##### Selected excerpt
Overall life satisfaction
Why does this matter
Considering both subjective and objective measures of what matters to people in Australia is important to understanding wellbeing.
Overall life satisfaction is a summary measure of subjective wellbeing, reflecting how satisfied people are feeling with their lives in general.
Has there been progress
The Australian Bureau of Statistics (ABS) General Social Survey attempts to measure life satisfaction on a scale ranging from 0 to 10, where 0 means ‘not at all satisfied’ and 10 means ‘completely satisfied’. Results generally reflect a person’s experience in the past 12 months and their expectations for the future.
Between 2014 and 2020 the average overall life satisfaction in Australia (out of 10) was relatively stable at around 7.5 between 2014 to 2019 before decline slightly to 7.2 in 2020. The shift is likely to be associated with the impact of the COVID‑19 pandemic on general wellbeing.
How does this differ across cohorts
Across different age groups, Australians 70 years and over have consistently had the highest level of average overall life satisfaction. Men and women reported similar levels of life satisfaction each year. People with disability have consistently had a lower average life satisfaction score than people with no disability, with an average difference of 0.7 points across the years. Similarly, average life satisfaction was comparatively lower compared to the general population for people with long term health condition (6.9), a mental health condition (5.8).
##########
##### Dataset extract
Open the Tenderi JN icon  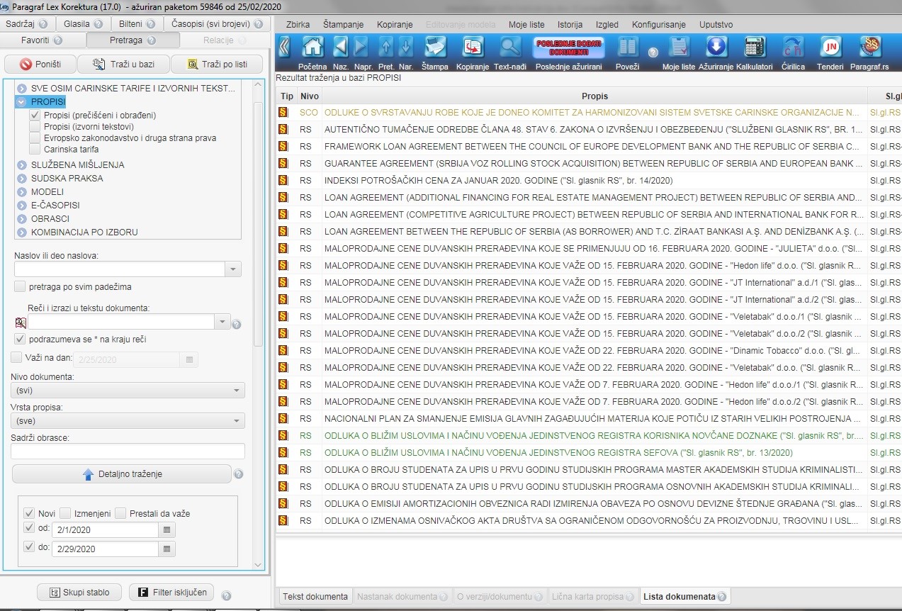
##########
## Task instructions
(a) Rewrite the paragraph of the overall life satisfaction text that begins "The Australian Bureau of Statistics (ABS) General Social Survey" as a short bulleted list that retains its main facts.
(b) Reproduce the portion of the overall life satisfaction text starting with "Overall life satisfaction is" and going on through "on general wellbeing.".

## Outputs for the tasks
(a)
- The ABS General Social Survey attempts to measure life satisfaction on a scale from 0 to 10.
- On this scale, 0 means ‘not at all satisfied’ and 10 means ‘completely satisfied’.
- Results generally reflect a person’s experience in the past 12 months and their expectations for the future.

(b)
Overall life satisfaction is a summary measure of subjective wellbeing, reflecting how satisfied people are feeling with their lives in general.
Has there been progress
The Australian Bureau of Statistics (ABS) General Social Survey attempts to measure life satisfaction on a scale ranging from 0 to 10, where 0 means ‘not at all satisfied’ and 10 means ‘completely satisfied’. Results generally reflect a person’s experience in the past 12 months and their expectations for the future.
Between 2014 and 2020 the average overall life satisfaction in Australia (out of 10) was relatively stable at around 7.5 between 2014 to 2019 before decline slightly to 7.2 in 2020. The shift is likely to be associated with the impact of the COVID‑19 pandemic on general wellbeing.